Despite claims that CCUS largely reinforces the fossil fuel energy status quo, the updated joint MDBs methodology for tracking finance for climate change mitigation, released in October 2021, continues to classify CCUS as climate finance, noting, “In addition to post-combustion capture, financing provided specifically to enable pre-combustion capture or separation of oxygen from air for oxyfuel is eligible [to be classified as MDBs climate mitigation finance].”
This raises the possibility that CCUS could form a pillar of the MDBs’ efforts to align their activities with the Paris Agreement going forward, despite the lack of credible evidence that CCUS represents a durable solution to averting catastrophic climate change.

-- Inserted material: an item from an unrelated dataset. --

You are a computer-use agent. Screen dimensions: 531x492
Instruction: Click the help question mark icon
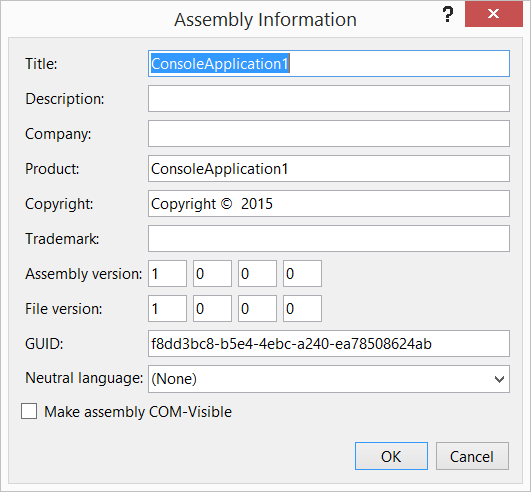click(448, 14)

The World Bank has pledged to align most of its financing and other activities with the Paris Agreement by 1 July 2023 (see Observer Summer 2021), while the IFC’s press release for the Nigeria CCUS project claims the initiative, “could accelerate the energy transition and help Nigeria reach its emissions targets.”
Meanwhile, the UK – which, as the host of the UN Framework Convention on Climate Change’s 26th Conference of Parties (COP26) in Glasgow in November 2021 (see Observer Winter 2021), has been keen to project an image as a global leader on climate issues – is the largest financier of the multilateral CCUS agenda. The UK funds efforts at both the World Bank and Asian Development Bank, via the UK Department for Business, Energy and Industrial Strategy’s (BEIS) £70 million international CCUS programme, and counts this programme as part of its international climate finance commitments.
However, a 2021 review of the UK’s CCUS programme, which has focused on Indonesia, South Africa, China and Mexico since 2012, found it, “does not represent good value-for-money,” due to ongoing setbacks with CCUS pilot projects.
As the BEIS review sets out, the programme’s struggles are indicative of a broader global trend, with CCUS failing to deliver on the high hopes its advocates have placed on it. The review notes, “Global progress on CCUS is well off-track to reach the expectations set out in the IEA’s [International Energy Agency] Sustainable Development Scenario, with the IEA describing the story of CCUS as ‘one of unmet expectations’.”
Civil society advocates argue that this demonstrates the need to rapidly shift beyond CCUS to fossil fuel alternatives. “No amount of investment in CCS can accelerate the needed transition to a fossil-free future,” said Nikki Reisch of CIEL. “CCS locks in place polluting industries and compounds their harms to communities, prolonging the use of fossil fuels precisely when we need to be replacing them with renewables.”